Does your billboard pass the 70 mph test?

by: Charles Gaiennie on

Billboards are a wonderful thing. First of all, they are big which means that they are pretty hard to ignore. Second, they provide you with something to do in an otherwise uncommitted moment of driving or while you are waiting for the light to change, when your mind is generally free to read and hopefully absorb the message.

Billboards are, however, a fairly high-dollar item in your marketing budget, with costs running from several hundred dollars to over $1,000 per month with most board companies requiring contracts that last several months or longer. As with any form of marketing, the consideration of whether to do a board or not isn’t really a matter of “what does it cost” but rather “what does it return?” For a billboard, the return typically is measured in the number of “views” or the number of times someone drives by and sees your message.
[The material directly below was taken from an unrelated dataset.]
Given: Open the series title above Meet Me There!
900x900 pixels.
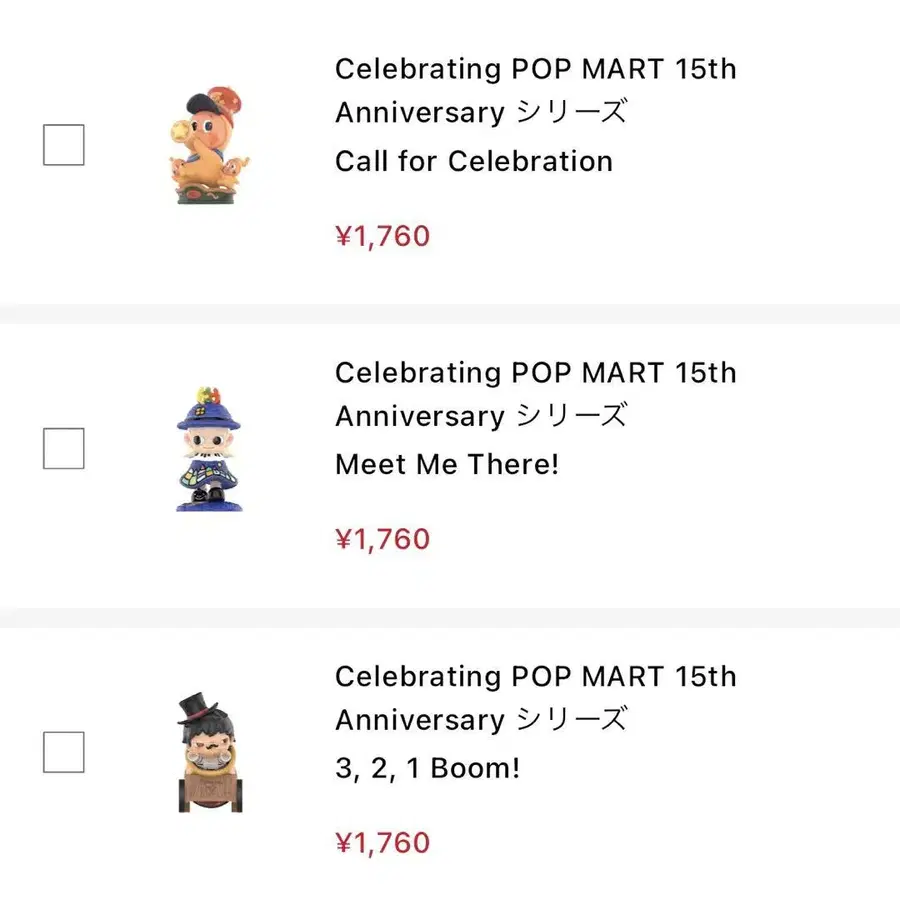Looking at the screenshot, I should point(535,373).
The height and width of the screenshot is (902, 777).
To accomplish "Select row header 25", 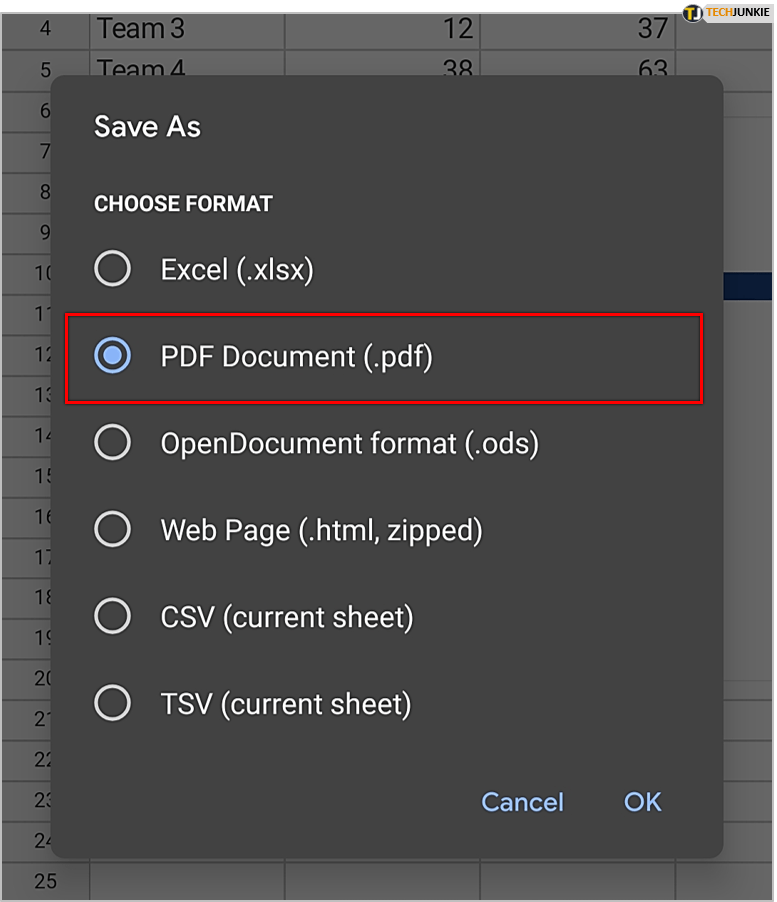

In a high-traffic area, the number of views can be quite substantial, numbering into the thousands per day.

Knowing that boards can be expensive and needing to provide a strong return on your investment, it is critical that the board have very strong graphics and provide a very clear message. The measure of whether you’ve succeeded in developing strong design and messaging for your board is judged by what we call the 70 mile per hour test. Here’s how it works…
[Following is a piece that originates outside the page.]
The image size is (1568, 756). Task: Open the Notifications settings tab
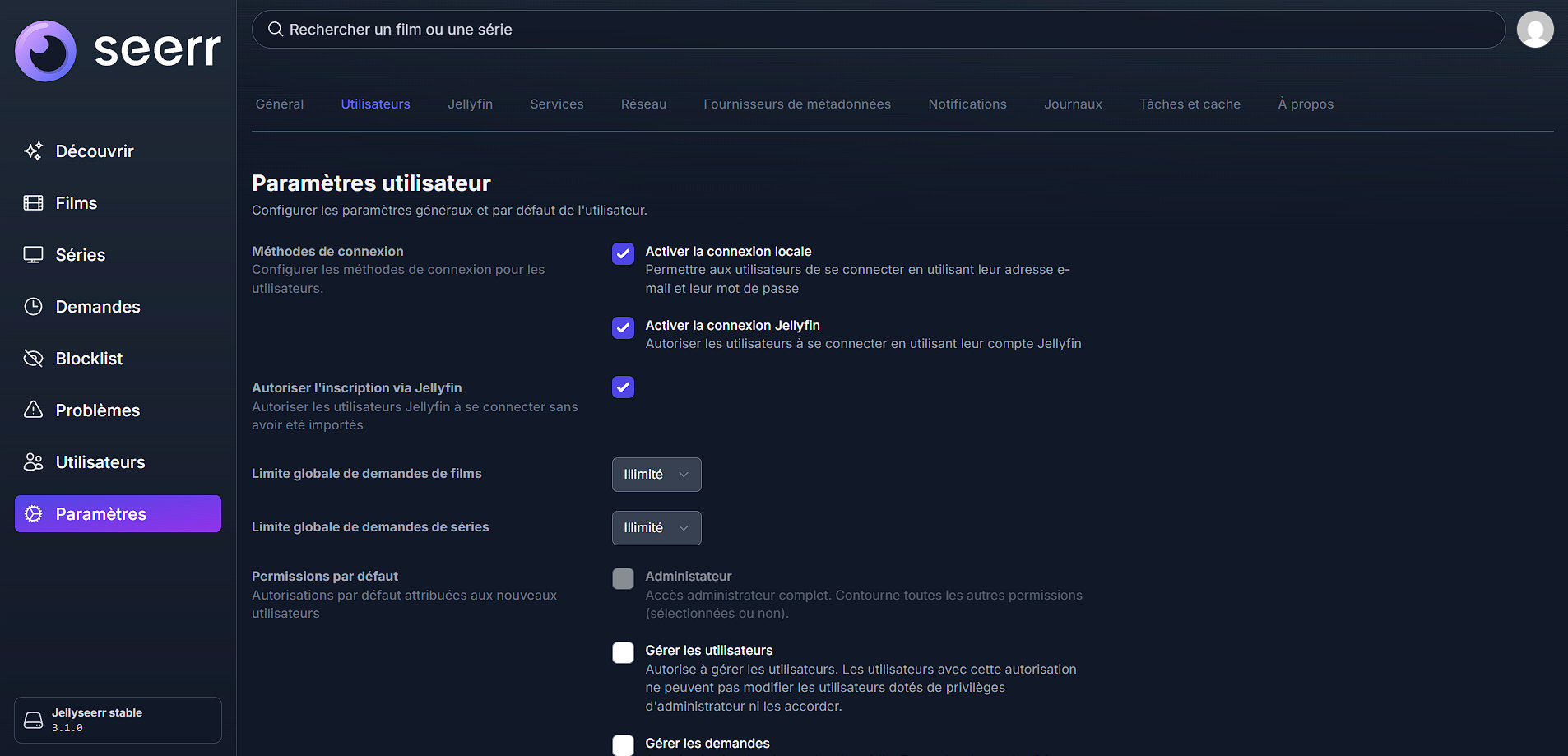click(x=967, y=104)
Hop into our virtual car and let’s take a road trip to, let’s say, Baton Rouge. (seatbelts on please) So there we are, cruising down I-10 at the posted speed limit of 70 miles per hour, and our eyes are momentarily drawn to the right as we pass a billboard at, you guessed it, 70 miles per hour. Basically that’s about all the time we had to read that board as we whizzed by. It’s roughly equivalent to the time it takes to snap your fingers once. Not a lot of time, is it? But that’s the point.

For a billboard to be effective, our car riders must be able to completely absorb the message, in its entirety, within a very, very compressed time frame. This condition has everything to do with how the message of a billboard is designed. So here are the rules that will help your board pass the test.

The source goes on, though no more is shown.